*** DATA PROVIDED
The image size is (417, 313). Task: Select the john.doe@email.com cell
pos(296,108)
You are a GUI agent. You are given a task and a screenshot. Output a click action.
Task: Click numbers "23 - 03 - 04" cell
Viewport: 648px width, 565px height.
******
### EXERCISE REQUIREMENTS
Nothing but the lines from the one containing "You are a GUI" to the end of the entries belongs in the answer, and each must match exactly.

### SOLUTION
You are a GUI agent. You are given a task and a screenshot. Output a click action.
Task: Click numbers "23 - 03 - 04" cell
Viewport: 648px width, 565px height.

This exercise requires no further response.